Dominada pela oposição a Saud, CPI da Saúde colhe primeiros depoimentos nessa segunda

Por Julio Codazzi | Taubaté
| Tempo de leitura: 2 min
Caíque Toledo/OVALE
Contratos investigados pelo MP foram firmados pelo governo Saud em 2022

A CPI (Comissão Parlamentar de Inquérito) aberta pela Câmara de Taubaté para investigar as denúncias de irregularidade relacionadas às terceirizações promovidas na saúde pelo governo José Saud (MDB) realizará na segunda-feira (12) a primeira rodada de oitivas.

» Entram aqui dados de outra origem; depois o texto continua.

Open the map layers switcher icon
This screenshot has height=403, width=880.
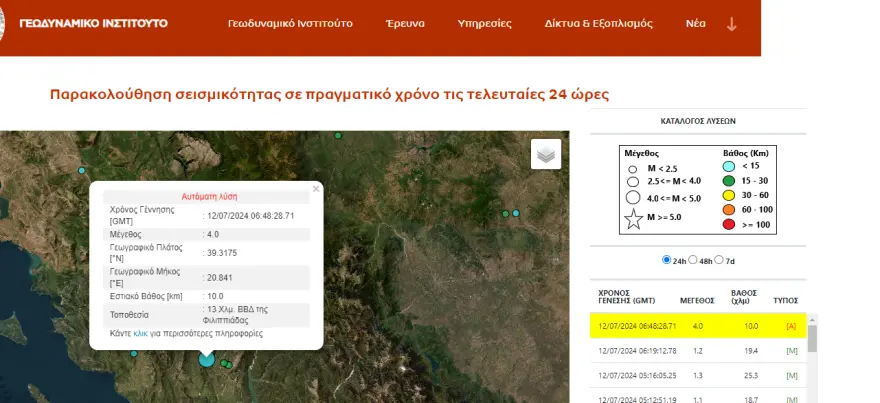(546, 154)
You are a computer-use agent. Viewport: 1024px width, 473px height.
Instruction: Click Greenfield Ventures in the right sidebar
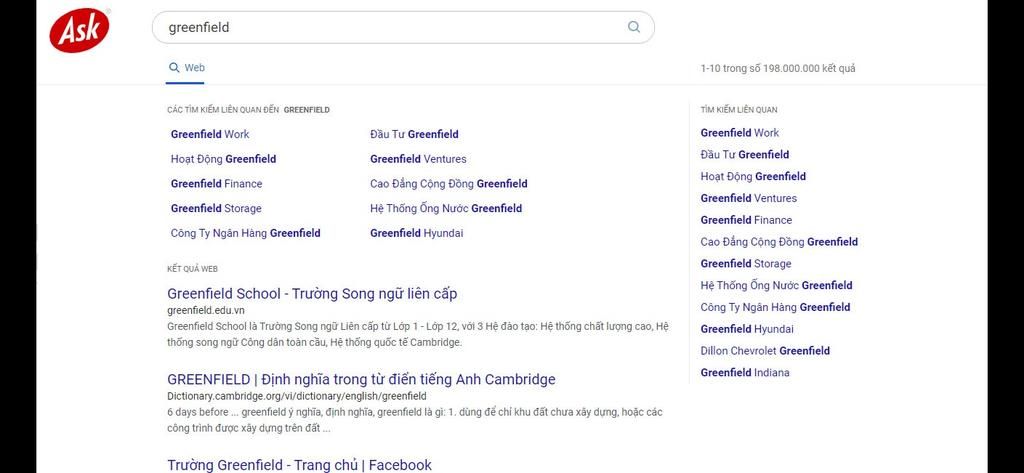pyautogui.click(x=748, y=198)
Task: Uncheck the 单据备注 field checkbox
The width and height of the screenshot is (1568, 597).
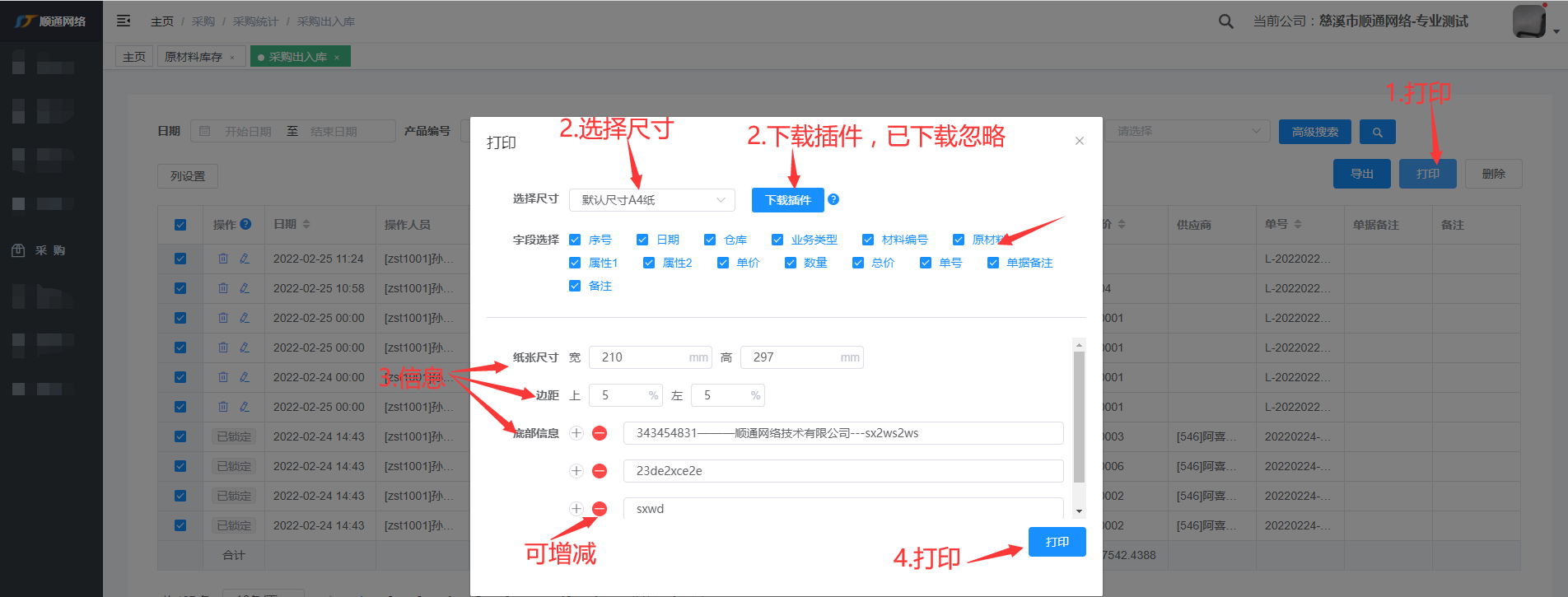Action: pos(993,263)
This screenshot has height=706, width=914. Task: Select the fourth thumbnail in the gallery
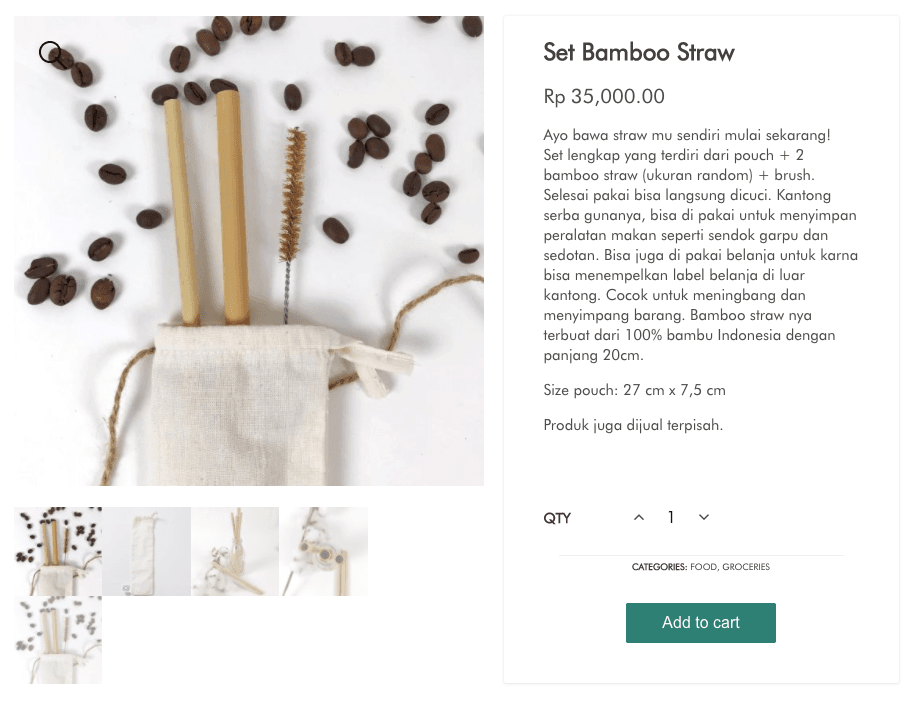pos(323,551)
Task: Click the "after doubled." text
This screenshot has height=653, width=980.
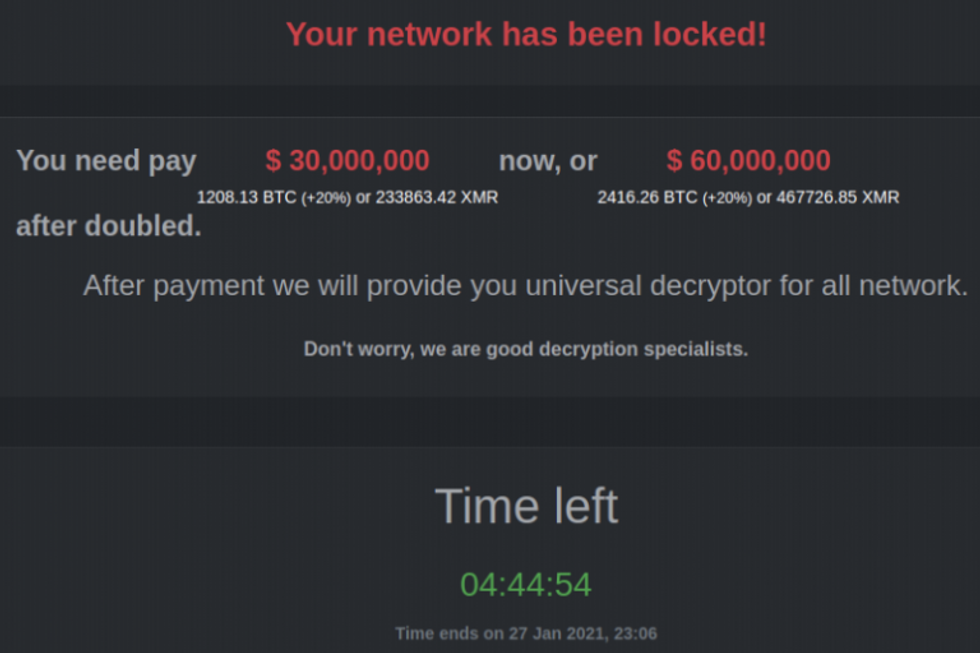Action: click(108, 227)
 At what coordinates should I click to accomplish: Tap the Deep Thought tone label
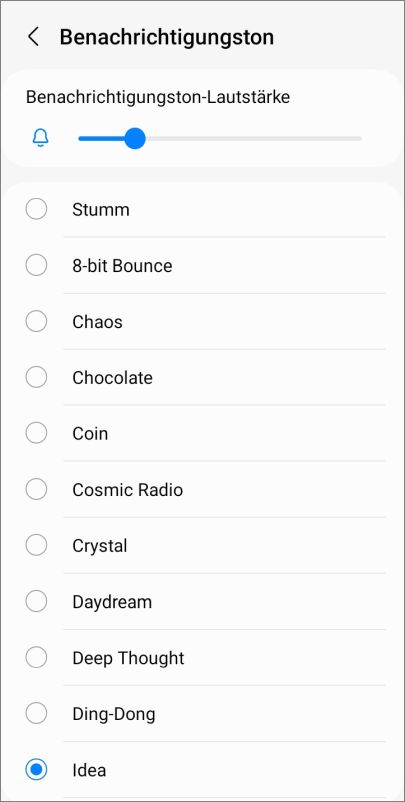pyautogui.click(x=128, y=658)
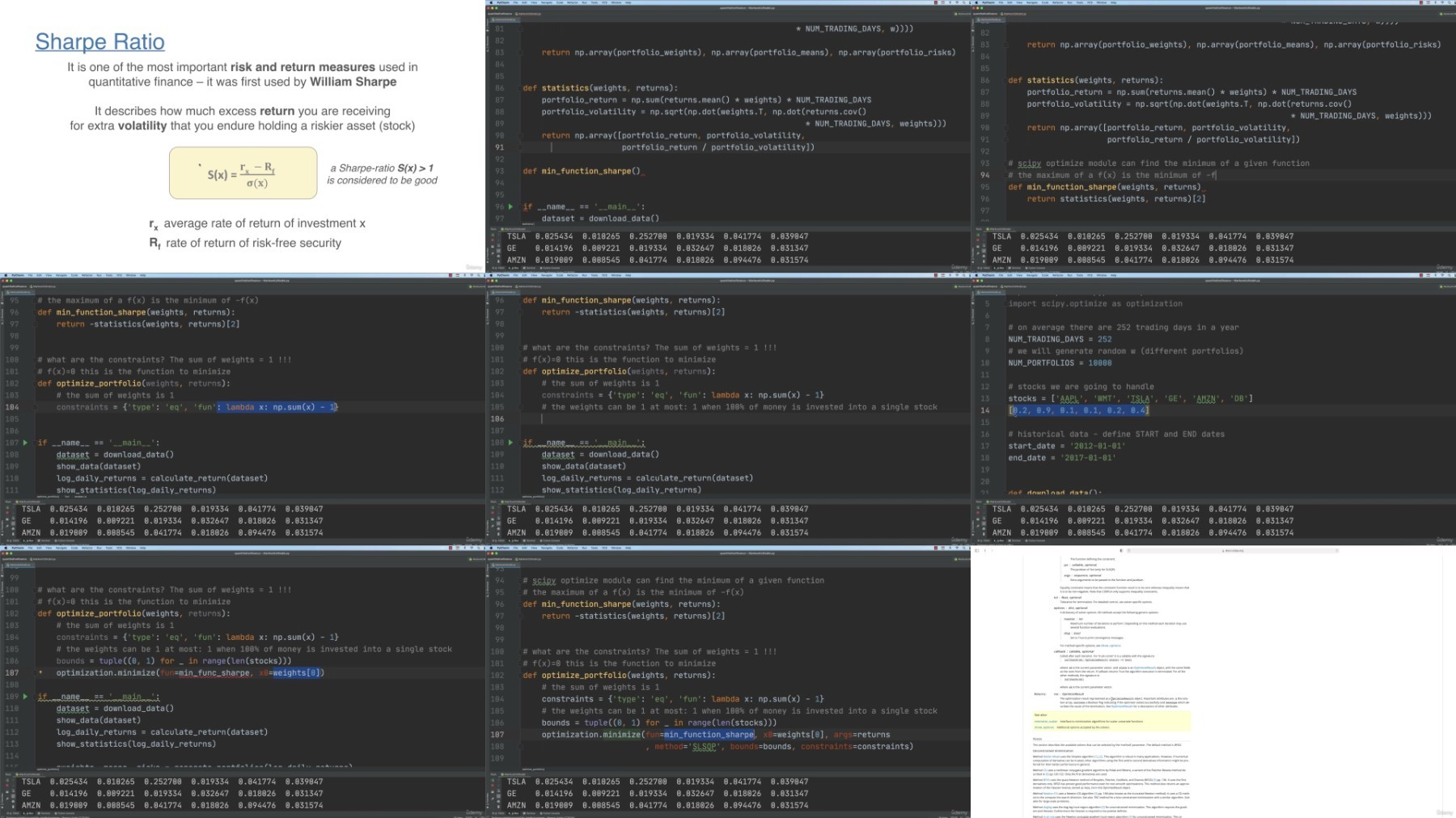Image resolution: width=1456 pixels, height=818 pixels.
Task: Collapse download_data function fold at line 21
Action: [x=1005, y=493]
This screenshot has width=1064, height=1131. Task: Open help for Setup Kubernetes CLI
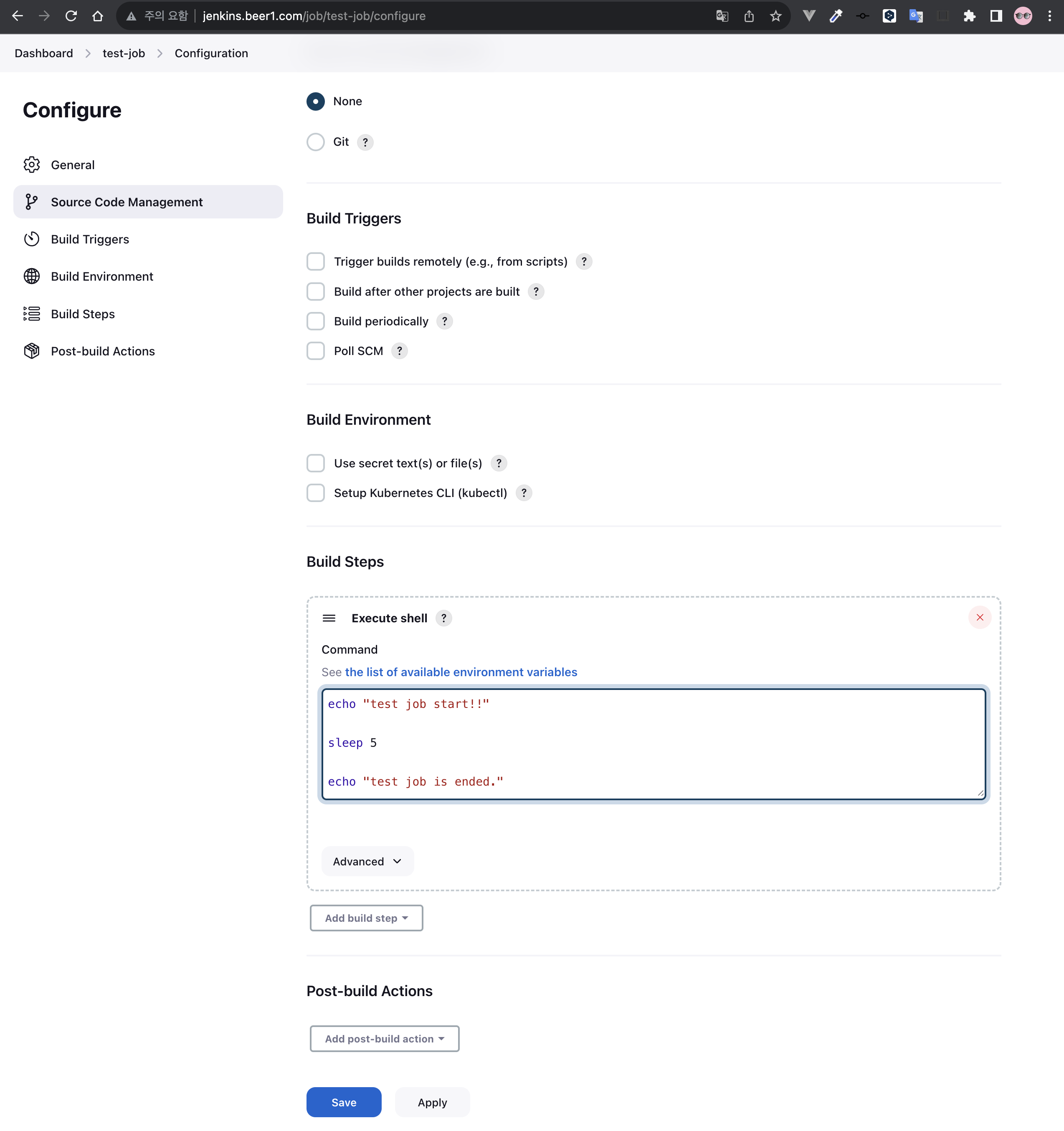pos(523,493)
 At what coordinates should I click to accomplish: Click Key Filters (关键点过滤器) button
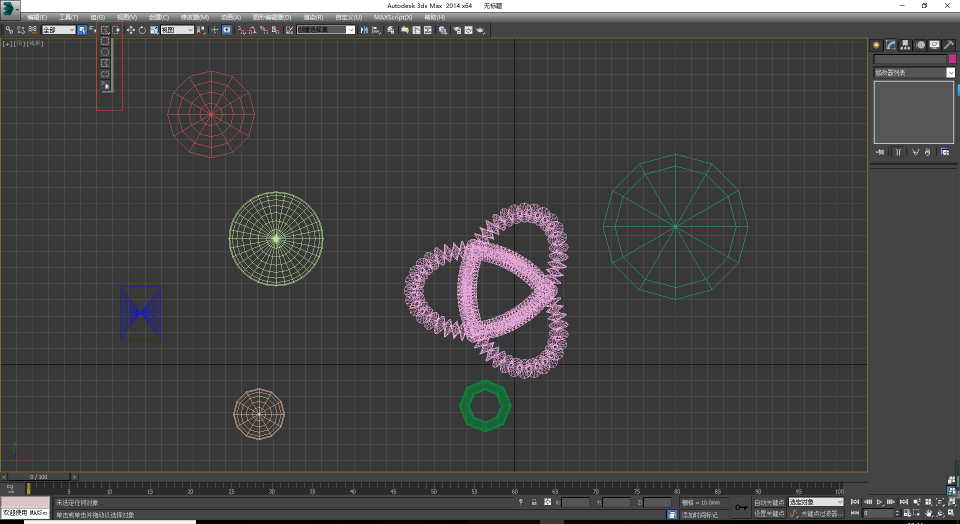pos(821,513)
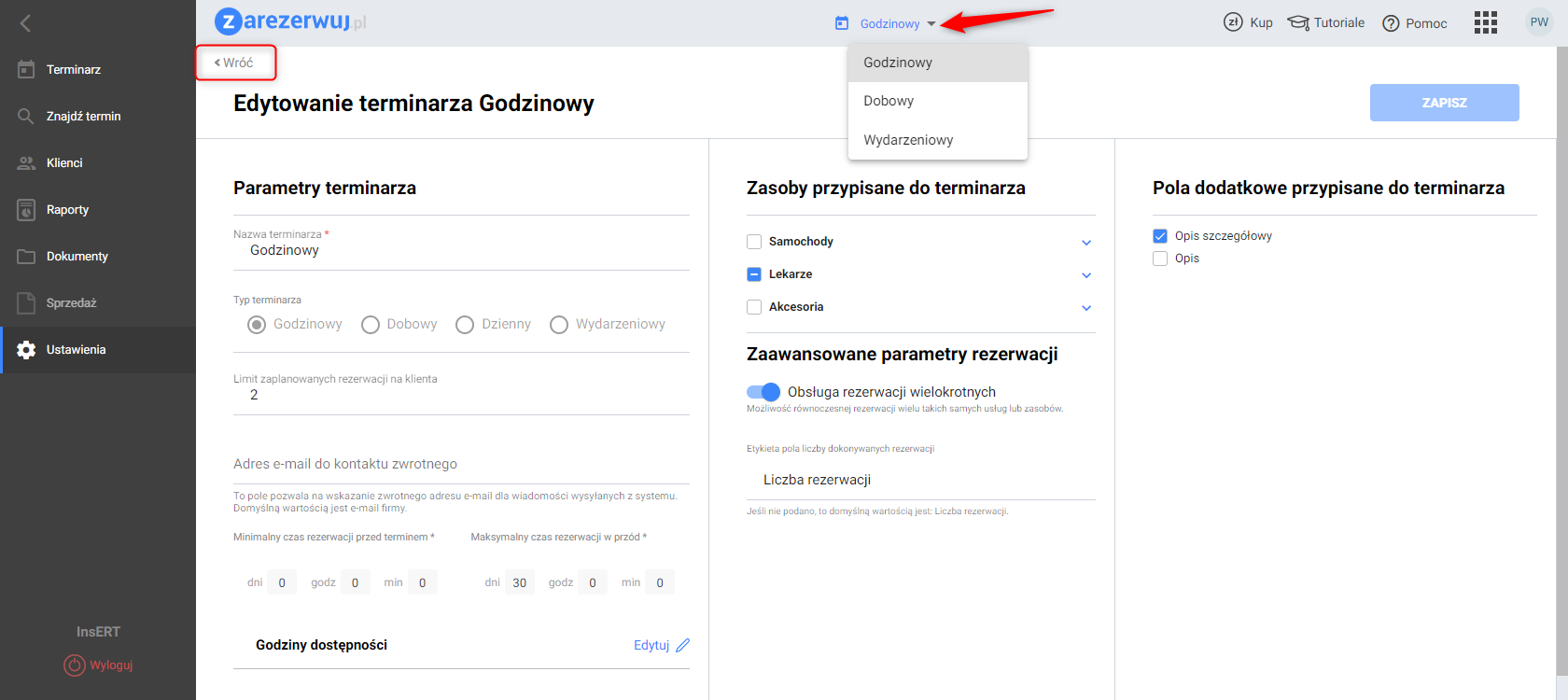Check the Samochody resource checkbox

[x=754, y=242]

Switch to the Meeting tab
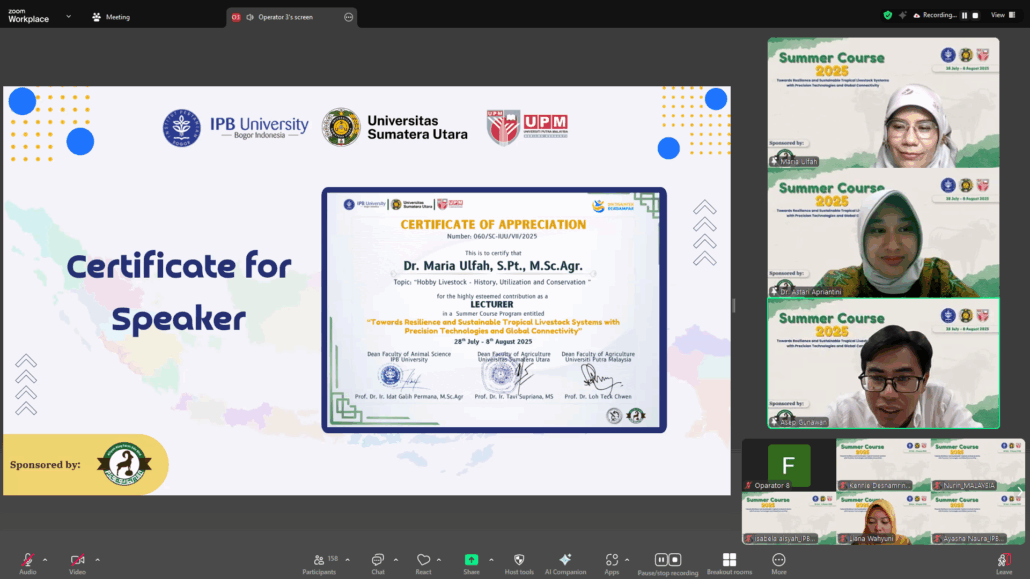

Os primeiros depoimentos serão de representantes das empresas Essencial e Ergoquali, que de 2016 ao início de 2022 foram responsáveis, respectivamente, pelos médicos e enfermeiros terceirizados que atuavam nas quatro unidades de urgência e emergência do município – o PSM (Pronto Socorro Municipal), as UPAs (Unidades de Pronto Atendimento) Santa Helena e San Marino e o PA (Pronto Atendimento) do Cecap.

O representante da Essencial será ouvido às 14h. O da Ergoquali, às 16h. Criada em fevereiro desse ano, a CPI é dominada pela oposição. A comissão é presidida pelo vereador Moises Pirulito (PL), tem como relator Diego Fonseca (PSDB) e como secretário Bobi (PSDB). Os demais integrantes são Serginho (PP) e Vivi da Rádio (Republicanos). O prazo para encerrar os trabalhos termina em novembro de 2024, logo após a eleição municipal do ano que vem.

DENÚNCIA.
A CPI da Saúde tem como base duas ações de improbidade administrativa ajuizadas pelo Ministério Público em junho e julho de 2022. Ambas são relacionadas a contratos firmados pelo governo Saud em substituição ao serviço prestado pela Essencial e pela Ergoquali.

A primeira ação tem como foco o contrato emergencial firmado entre Prefeitura e Iesp (Instituto Esperança) no fim de fevereiro do ano passado. O instituto recebeu R$ 6,111 milhões para disponibilizar médicos para as quatro unidades de saúde. Para o MP, a situação de emergência foi forjada, pois o atual governo teve início em janeiro de 2021 e apenas no fim daquele ano abriu as licitações para substituir o contrato até então em vigência, que se encerrava em fevereiro de 2022. A segunda ação aponta supostas irregularidades nas licitações para terceirizar a gestão das quatro unidades. Os quatro contratos custam R$ 105 milhões por ano.

Nessas ações, a Justiça determinou a quebra dos sigilos fiscal, bancário e de dados de Saud, do secretário de Saúde, Mario Celso Peloggia, do ex-secretário adjunto de Saúde Fabricio Grasnele Galvao Velasco, do ex-diretor de Saúde Fabio Henrique da Cruz, do Iesp e do INCS (Instituto Nacional de Ciência da Saúde). Todos os denunciados negam qualquer irregularidade.